2. Wie sieht die entsprechende Entwicklung in den letzten 30 Jahren aus?
Begründung
Eine geringe Zahl von Ausländern in der Schweizer Bundesverwaltung wird mit dem Wunsch nach einer Vertretung der eigenen Bevölkerung begründet. Hauptargumente sind die Treuepflicht zum Staat, die Identifikation mit dem Land und die Gewährleistung der sprachlichen sowie kulturellen Kenntnisse. Es wird argumentiert, dass Schweizer Bürger bevorzugt werden sollten.
Treuepflicht und Loyalität: Staatsangestellte haben eine besondere Loyalität gegenüber dem Bund, die bei ausländischen Staatsangehörigen potenziell als konfliktär angesehen wird.
Sicherheit und Einsicht: In sensiblen Bereichen (Sicherheit, Recht) wird der Zugang für Nicht-Schweizer aus Sicherheitsgründen oft eingeschränkt.
Identifikation und Kultur: Die Verwaltung soll die Kultur des Landes widerspiegeln. Es wird betont, dass es „schön ist, dass Schweizer noch an einem Ort Vorrang haben“.
Sprachkenntnisse: Der Zugang zu bestimmten Positionen erfordert tiefgreifende Kenntnisse der Landessprachen und des schweizerischen Rechtsverständnisses.
Stellungnahme des Bundesrates
1. Der Ausländeranteil in der Bundesverwaltung liegt bei 5,5 Prozent. Die grössten Anteile entfallen auf die deutsche (1,8%), italienische (1,0%) sowie französische Staatsangehörigkeit (0,8%).
Der Ausländeranteil in den Departementen reicht von 2,0 Prozent im VBS bis zu 11,8 Prozent im WBF.
Die Unterschiede zwischen den Departementen sind insbesondere darauf zurückzuführen, dass gewisse Funktionen in der Bundesverwaltung das Schweizer Bürgerrecht voraussetzen (Art. 23 Abs. 1 Bundespersonalverordnung; SR 172.220.111.3). Beschränkt werden kann der Stellenzugang in folgenden Bereichen, sofern das Schweizer Bürgerrecht für die Erfüllung der hoheitlichen Aufgaben notwendig ist: Internationale Verbrechensbekämpfung, Polizei, Strafverfolgung, Landesverteidigung, Nachrichtendienst Bund, Grenzwachtkorps und Vertretung der Schweiz im Ausland. Gleiches gilt für Personal, das die Schweiz an internationalen Verhandlungen vertritt.

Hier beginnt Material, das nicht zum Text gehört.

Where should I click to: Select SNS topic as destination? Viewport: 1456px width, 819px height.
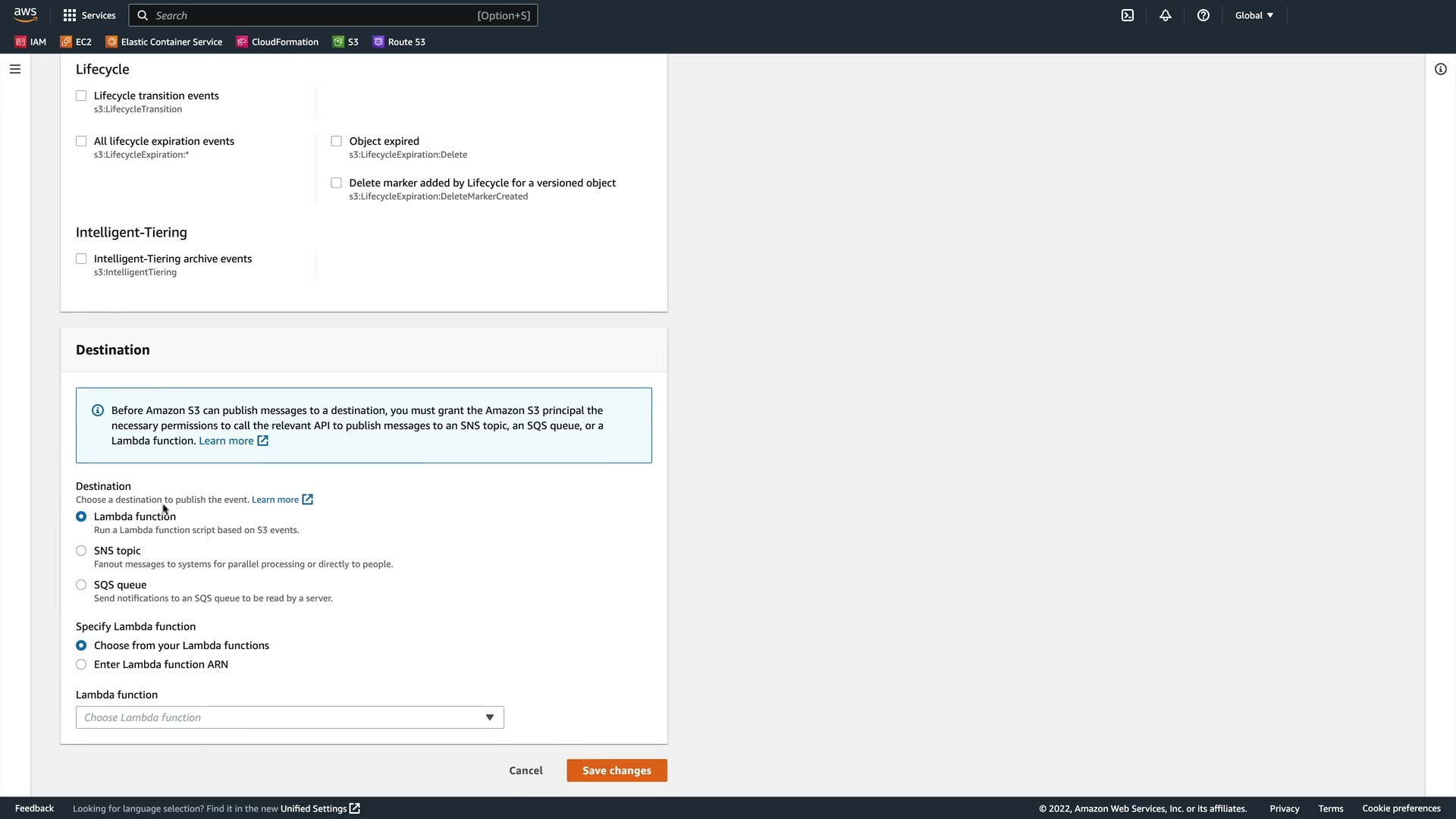[x=81, y=551]
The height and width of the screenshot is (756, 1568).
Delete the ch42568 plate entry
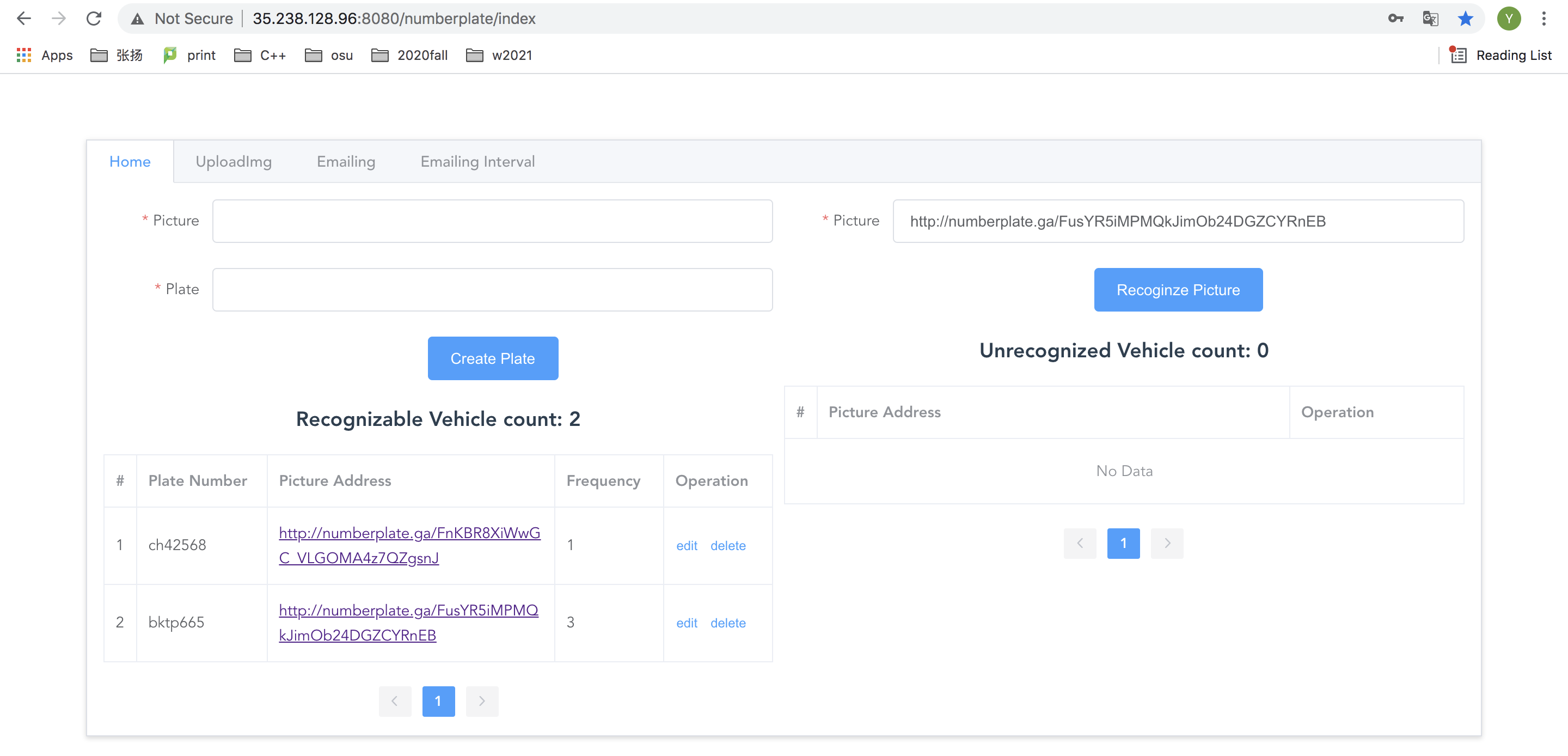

2. Aus Datenschutzgründen können personenbezogene Daten nur für die letzten 10 Jahre ausgewertet werden.
Der Ausländeranteil ist in den letzten 10 Jahren von 4,3 Prozent im Jahr 2015 auf 5,5 Prozent im Jahr 2025 gestiegen.
Auch in den Departementen hat sich der Ausländeranteil seit 2015 nur wenig verändert. Den deutlichsten Anstieg gab es im WBF (+3,8 Prozentpunkte), bei den anderen Departementen lag die Veränderung zwischen -0,3 bis +1,5 Prozentpunkten.